> **Task instructions**: Multiply by 2.5 every coordinate in the answers, and write out again everything from the line containing "You are a computer-use" down to the line containing "click(x=466, y=59)", both included, with the rest of the data unchanged and results rounded to whole numbers, halves rounded up. Leave the pictures out of the answer.
Start of Provided records
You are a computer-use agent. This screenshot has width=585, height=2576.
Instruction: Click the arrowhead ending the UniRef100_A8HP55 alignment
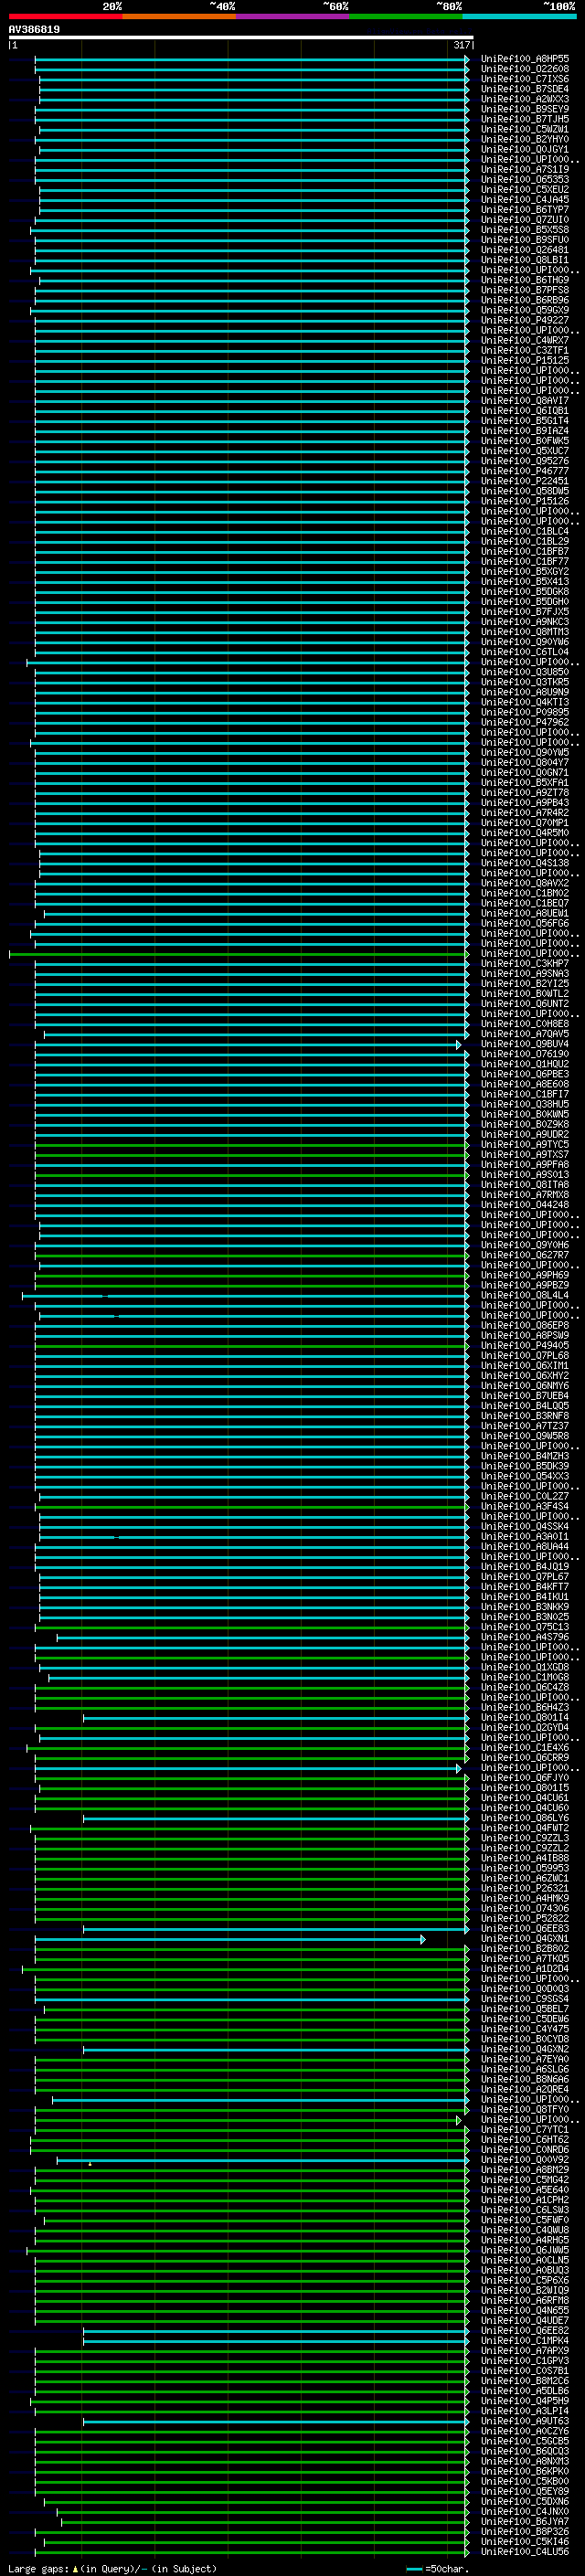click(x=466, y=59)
End of Provided records
Start of Provided records
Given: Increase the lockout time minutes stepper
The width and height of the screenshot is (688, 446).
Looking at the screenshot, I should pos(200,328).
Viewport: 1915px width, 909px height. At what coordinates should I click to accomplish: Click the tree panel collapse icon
End of Provided records
> **Expected output**:
You are a computer-use agent. This screenshot has width=585, height=2576.
Instruction: Click the arrowhead ending the UniRef100_A8HP55 alignment
click(x=1165, y=148)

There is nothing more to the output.